Tech experts warn that computer users should be extra careful when navigating the web at this time of year.

“People should be a little more alert,” said Andy Walker, a Toronto-based technology writer who pays special attention to computer security.

“People are a lot more active online, doing more transactions, even communicating with people they normally wouldn’t . . . It’s a very good time for the bad guys to take advantage.”

Years ago hackers did just that, sending viruses via e-mail messages marked with seemingly innocuous taglines such as “Merry Christmas,” “Happy HollyDays” and “A gift for you.” Most of us may not be foolish enough to fall for those tricks again, but are we wise enough to catch on to the new harmful techniques?

“As much as people are expecting the Christmas card hoax or the New Year’s hoax, attackers are moving to fly under the radar and not using such obvious or blatant threats,” said Michael Murphy, general manager of Symantec Canada, the maker of Norton Antivirus and Norton Internet Security products.

Malicious code is smaller in size nowadays, making it easier to hide inside other applications, Murphy said.

“Most people wouldn’t even notice it entering their system,” he said.

Common threats include worms, zombies, spyware, adware, Trojan horses and rootkits.

Consumers should also be on the lookout for phishing scams. The first half of 2005 saw a huge spike in the amount of these attempts. Phishing is e-mail or, increasingly, pop-ups that appear to be from bona fide companies but in fact are intended to fool people into sending confidential financial and personal data to a crook.

Symantec says it blocked 1.04 billion phishing attacks this year between January and June, up from 546 million in the second half of 2004.

Experts predict many of these will target online shopping habits – for example, an e-mail that is disguised as a shipping verification notice from a popular online store but is really a way to get personal information.

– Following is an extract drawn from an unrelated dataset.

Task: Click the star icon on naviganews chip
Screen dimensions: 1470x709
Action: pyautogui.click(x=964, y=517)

“You’re expecting communication from people like Amazon to confirm shipping, so it’s easy for phishers to communicate with you and make it appear as if they’re a legitimate institution looking for validation of user IDs and passwords,” said Walker, who recently released a book on the topic, Absolute Beginner’s Guide to Security, Spam, Spyware & Viruses (Que Publishing).

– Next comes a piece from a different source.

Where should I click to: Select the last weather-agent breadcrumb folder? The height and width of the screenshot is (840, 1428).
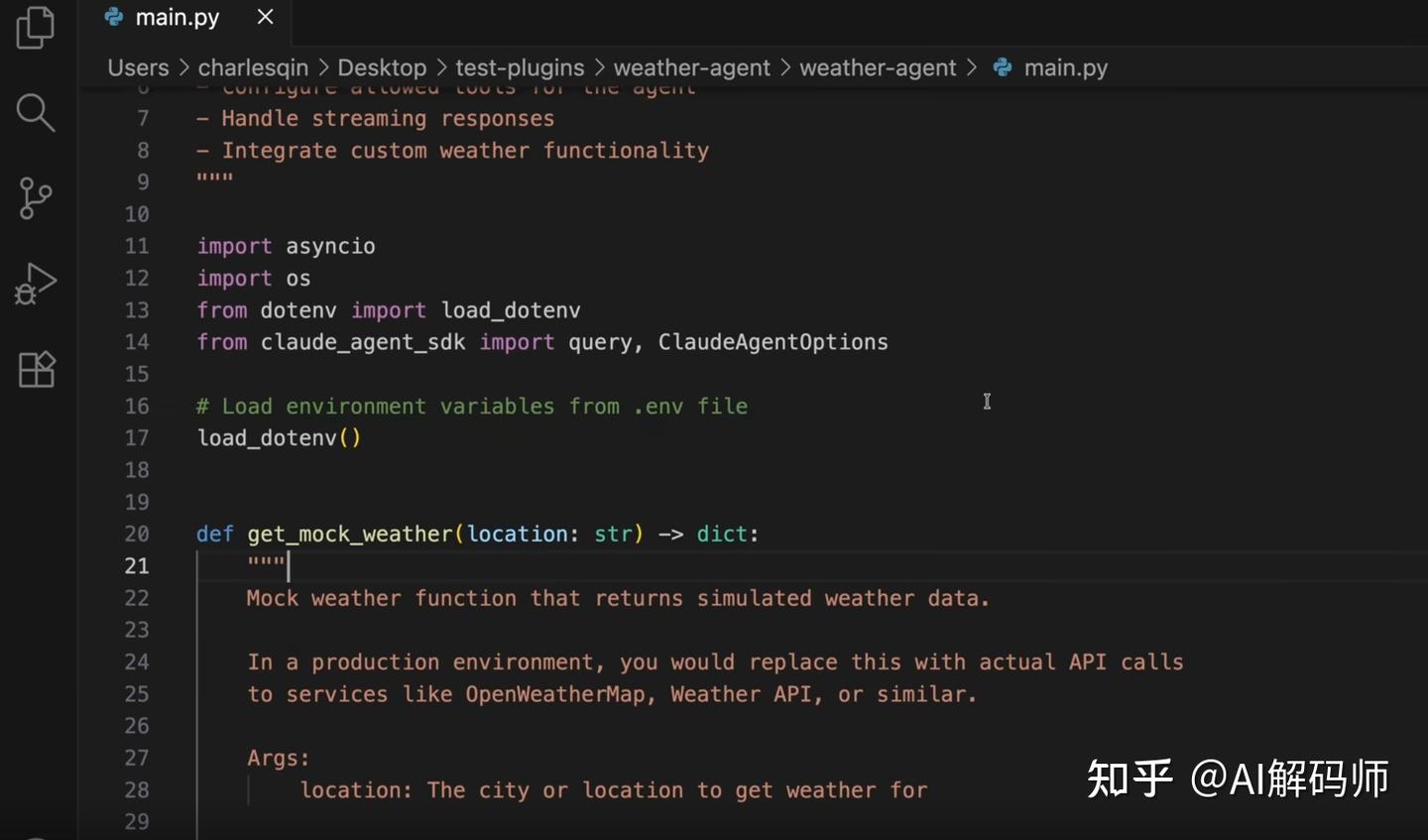pos(878,67)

The best protection against threats is to regularly update your computer’s security system. That includes anti-virus, firewall, spam filtering and anti-phishing software.

Walker says computer security – whether it comes from free online programs or paid ones like Norton – doesn’t have to be complicated or require a lot of time or knowledge.

“People don’t want to have to get a degree in IT,” he said. “We just want to e-mail our grandma safely.”

To that end, he says 10 minutes is sometimes all you need to get your computer’s security fences up to current standards.

“Don’t be scared of security. It’s not that hard. It’s just like putting oil or anti-freeze in your car. It’s a precautionary thing you can do and learn real easily.” One of the biggest mistakes people make is thinking they’re fully protected when, in fact, the program they’ve installed only deals with viruses and won’t fend off hackers or phishers.

Another error is to let the subscription to the security program expire. While your computer remains safe from infection by old viruses, it’s defenceless against new ones.

Andy Walker, author of Absolute Beginner’s Guide to Security, Spam, Spyware & Viruses (Que), offers these tips:

-Configure the security settings in Internet Explorer to medium or high to provide better protection.

-Install a good anti-virus program. For example, Grisoft offers a free version of its program AVG, and it’s good.

-Install two anti-spyware programs because one won’t protect you. Microsoft AntiSpyware, Spybot Search & Destroy, and Ad-Aware SE are all good free programs.

-Run Windows Update and download all the available fixes. Then install Service Pack 2, the big security fix for Windows XP.

-Install an anti-phishing toolbar.

-Your bank or other financial institutions will never request verification of user IDs, passwords or other personal information through e-mail. If in doubt, contact the institution.